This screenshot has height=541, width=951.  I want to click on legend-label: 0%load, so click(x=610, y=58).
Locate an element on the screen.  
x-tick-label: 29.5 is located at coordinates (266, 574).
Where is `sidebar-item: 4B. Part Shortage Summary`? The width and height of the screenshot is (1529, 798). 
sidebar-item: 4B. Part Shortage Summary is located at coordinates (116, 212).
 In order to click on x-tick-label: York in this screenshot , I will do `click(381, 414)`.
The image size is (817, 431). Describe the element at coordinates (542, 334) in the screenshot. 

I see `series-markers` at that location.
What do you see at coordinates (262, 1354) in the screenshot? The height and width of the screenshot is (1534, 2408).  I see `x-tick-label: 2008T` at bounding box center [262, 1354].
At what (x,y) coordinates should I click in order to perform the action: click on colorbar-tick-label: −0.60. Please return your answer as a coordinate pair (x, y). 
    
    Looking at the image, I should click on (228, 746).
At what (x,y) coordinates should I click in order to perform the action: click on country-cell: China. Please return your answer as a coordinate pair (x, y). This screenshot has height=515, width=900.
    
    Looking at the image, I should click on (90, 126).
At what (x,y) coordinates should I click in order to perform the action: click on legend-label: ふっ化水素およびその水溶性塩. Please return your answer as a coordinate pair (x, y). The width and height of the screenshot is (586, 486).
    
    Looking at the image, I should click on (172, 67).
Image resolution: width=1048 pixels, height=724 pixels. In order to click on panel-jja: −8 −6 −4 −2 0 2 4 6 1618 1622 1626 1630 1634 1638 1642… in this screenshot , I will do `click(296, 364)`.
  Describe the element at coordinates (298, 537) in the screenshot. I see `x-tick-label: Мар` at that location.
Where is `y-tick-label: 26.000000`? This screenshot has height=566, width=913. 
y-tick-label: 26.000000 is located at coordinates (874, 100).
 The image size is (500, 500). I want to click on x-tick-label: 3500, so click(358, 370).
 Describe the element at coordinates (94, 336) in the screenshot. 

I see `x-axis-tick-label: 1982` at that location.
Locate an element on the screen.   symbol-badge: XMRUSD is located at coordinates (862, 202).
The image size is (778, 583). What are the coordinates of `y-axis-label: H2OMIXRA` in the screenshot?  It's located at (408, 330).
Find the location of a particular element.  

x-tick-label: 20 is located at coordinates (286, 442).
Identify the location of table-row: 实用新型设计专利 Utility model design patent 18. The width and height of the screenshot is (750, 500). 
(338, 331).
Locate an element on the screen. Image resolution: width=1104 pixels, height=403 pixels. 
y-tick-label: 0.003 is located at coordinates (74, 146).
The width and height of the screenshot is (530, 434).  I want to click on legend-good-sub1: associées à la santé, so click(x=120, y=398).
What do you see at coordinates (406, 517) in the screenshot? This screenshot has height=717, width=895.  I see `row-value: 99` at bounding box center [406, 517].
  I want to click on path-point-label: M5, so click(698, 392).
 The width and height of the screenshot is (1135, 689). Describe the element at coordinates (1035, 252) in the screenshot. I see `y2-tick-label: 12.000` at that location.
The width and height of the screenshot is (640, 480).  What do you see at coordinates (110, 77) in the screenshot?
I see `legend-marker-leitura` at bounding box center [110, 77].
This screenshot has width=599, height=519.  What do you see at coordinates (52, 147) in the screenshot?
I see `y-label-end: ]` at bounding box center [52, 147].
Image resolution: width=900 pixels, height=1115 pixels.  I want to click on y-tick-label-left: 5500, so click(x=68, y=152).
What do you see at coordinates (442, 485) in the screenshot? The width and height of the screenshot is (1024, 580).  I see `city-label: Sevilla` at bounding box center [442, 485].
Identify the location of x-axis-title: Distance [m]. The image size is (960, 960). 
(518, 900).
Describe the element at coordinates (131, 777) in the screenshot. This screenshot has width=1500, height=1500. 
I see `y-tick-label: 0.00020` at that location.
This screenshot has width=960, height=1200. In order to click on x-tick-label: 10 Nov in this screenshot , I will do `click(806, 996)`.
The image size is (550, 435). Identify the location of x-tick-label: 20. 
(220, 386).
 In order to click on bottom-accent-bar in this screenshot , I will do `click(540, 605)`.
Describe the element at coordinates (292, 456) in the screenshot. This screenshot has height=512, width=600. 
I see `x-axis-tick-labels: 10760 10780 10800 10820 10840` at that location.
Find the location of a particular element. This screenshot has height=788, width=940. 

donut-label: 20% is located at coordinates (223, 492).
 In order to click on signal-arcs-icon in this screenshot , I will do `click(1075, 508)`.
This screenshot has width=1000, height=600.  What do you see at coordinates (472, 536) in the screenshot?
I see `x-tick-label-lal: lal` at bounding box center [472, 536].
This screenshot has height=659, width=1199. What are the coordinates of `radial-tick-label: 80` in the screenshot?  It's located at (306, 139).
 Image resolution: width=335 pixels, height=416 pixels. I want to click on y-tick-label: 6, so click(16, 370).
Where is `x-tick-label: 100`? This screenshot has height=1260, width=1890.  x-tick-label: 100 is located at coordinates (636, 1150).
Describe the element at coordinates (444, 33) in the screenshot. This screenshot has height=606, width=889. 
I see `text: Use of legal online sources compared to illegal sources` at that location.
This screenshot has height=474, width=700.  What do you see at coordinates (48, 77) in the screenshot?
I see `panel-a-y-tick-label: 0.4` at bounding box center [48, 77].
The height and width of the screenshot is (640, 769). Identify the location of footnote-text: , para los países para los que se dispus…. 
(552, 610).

Assignment:
Copy out all the records again, swapping "coordinate pair" for "point" wherever it occurs and changing nothing else.

Reply to the task:
This screenshot has height=541, width=951.  I want to click on legend-label: 0%load, so click(x=610, y=58).
Locate an element on the screen.  
x-tick-label: 29.5 is located at coordinates (266, 574).
Where is `sidebar-item: 4B. Part Shortage Summary`? The width and height of the screenshot is (1529, 798). 
sidebar-item: 4B. Part Shortage Summary is located at coordinates (116, 212).
 In order to click on x-tick-label: York in this screenshot , I will do `click(381, 414)`.
The image size is (817, 431). Describe the element at coordinates (542, 334) in the screenshot. 

I see `series-markers` at that location.
What do you see at coordinates (262, 1354) in the screenshot? The height and width of the screenshot is (1534, 2408).  I see `x-tick-label: 2008T` at bounding box center [262, 1354].
At what (x,y) coordinates should I click in order to perform the action: click on colorbar-tick-label: −0.60. Please return your answer as a point (x, y). 
    
    Looking at the image, I should click on (228, 746).
At what (x,y) coordinates should I click in order to perform the action: click on country-cell: China. Please return your answer as a point (x, y). This screenshot has height=515, width=900.
    
    Looking at the image, I should click on (90, 126).
At what (x,y) coordinates should I click in order to perform the action: click on legend-label: ふっ化水素およびその水溶性塩. Please return your answer as a point (x, y). The width and height of the screenshot is (586, 486).
    
    Looking at the image, I should click on (172, 67).
Image resolution: width=1048 pixels, height=724 pixels. In order to click on panel-jja: −8 −6 −4 −2 0 2 4 6 1618 1622 1626 1630 1634 1638 1642… in this screenshot , I will do `click(296, 364)`.
  Describe the element at coordinates (298, 537) in the screenshot. I see `x-tick-label: Мар` at that location.
Where is `y-tick-label: 26.000000`? This screenshot has height=566, width=913. 
y-tick-label: 26.000000 is located at coordinates (874, 100).
 The image size is (500, 500). I want to click on x-tick-label: 3500, so click(358, 370).
 Describe the element at coordinates (94, 336) in the screenshot. 

I see `x-axis-tick-label: 1982` at that location.
Locate an element on the screen.   symbol-badge: XMRUSD is located at coordinates (862, 202).
The image size is (778, 583). What are the coordinates of `y-axis-label: H2OMIXRA` in the screenshot?  It's located at (408, 330).
Find the location of a particular element.  

x-tick-label: 20 is located at coordinates (286, 442).
Identify the location of table-row: 实用新型设计专利 Utility model design patent 18. The width and height of the screenshot is (750, 500). 
(338, 331).
Locate an element on the screen. Image resolution: width=1104 pixels, height=403 pixels. 
y-tick-label: 0.003 is located at coordinates (74, 146).
The width and height of the screenshot is (530, 434).  I want to click on legend-good-sub1: associées à la santé, so click(x=120, y=398).
What do you see at coordinates (406, 517) in the screenshot? This screenshot has height=717, width=895.  I see `row-value: 99` at bounding box center [406, 517].
  I want to click on path-point-label: M5, so click(698, 392).
 The width and height of the screenshot is (1135, 689). Describe the element at coordinates (1035, 252) in the screenshot. I see `y2-tick-label: 12.000` at that location.
The width and height of the screenshot is (640, 480).  What do you see at coordinates (110, 77) in the screenshot?
I see `legend-marker-leitura` at bounding box center [110, 77].
This screenshot has width=599, height=519.  What do you see at coordinates (52, 147) in the screenshot?
I see `y-label-end: ]` at bounding box center [52, 147].
Image resolution: width=900 pixels, height=1115 pixels.  I want to click on y-tick-label-left: 5500, so click(x=68, y=152).
What do you see at coordinates (442, 485) in the screenshot? The width and height of the screenshot is (1024, 580).  I see `city-label: Sevilla` at bounding box center [442, 485].
Identify the location of x-axis-title: Distance [m]. The image size is (960, 960). 
(518, 900).
Describe the element at coordinates (131, 777) in the screenshot. This screenshot has width=1500, height=1500. 
I see `y-tick-label: 0.00020` at that location.
This screenshot has width=960, height=1200. In order to click on x-tick-label: 10 Nov in this screenshot , I will do `click(806, 996)`.
The image size is (550, 435). Identify the location of x-tick-label: 20. 
(220, 386).
 In order to click on bottom-accent-bar in this screenshot , I will do `click(540, 605)`.
Describe the element at coordinates (292, 456) in the screenshot. This screenshot has height=512, width=600. 
I see `x-axis-tick-labels: 10760 10780 10800 10820 10840` at that location.
Find the location of a particular element. This screenshot has height=788, width=940. 

donut-label: 20% is located at coordinates (223, 492).
 In order to click on signal-arcs-icon in this screenshot , I will do `click(1075, 508)`.
This screenshot has width=1000, height=600.  What do you see at coordinates (472, 536) in the screenshot?
I see `x-tick-label-lal: lal` at bounding box center [472, 536].
This screenshot has height=659, width=1199. What are the coordinates of `radial-tick-label: 80` in the screenshot?  It's located at (306, 139).
 Image resolution: width=335 pixels, height=416 pixels. I want to click on y-tick-label: 6, so click(16, 370).
Where is `x-tick-label: 100`? This screenshot has height=1260, width=1890.  x-tick-label: 100 is located at coordinates (636, 1150).
Describe the element at coordinates (444, 33) in the screenshot. This screenshot has height=606, width=889. 
I see `text: Use of legal online sources compared to illegal sources` at that location.
This screenshot has height=474, width=700.  What do you see at coordinates (48, 77) in the screenshot?
I see `panel-a-y-tick-label: 0.4` at bounding box center [48, 77].
The height and width of the screenshot is (640, 769). Identify the location of footnote-text: , para los países para los que se dispus…. 
(552, 610).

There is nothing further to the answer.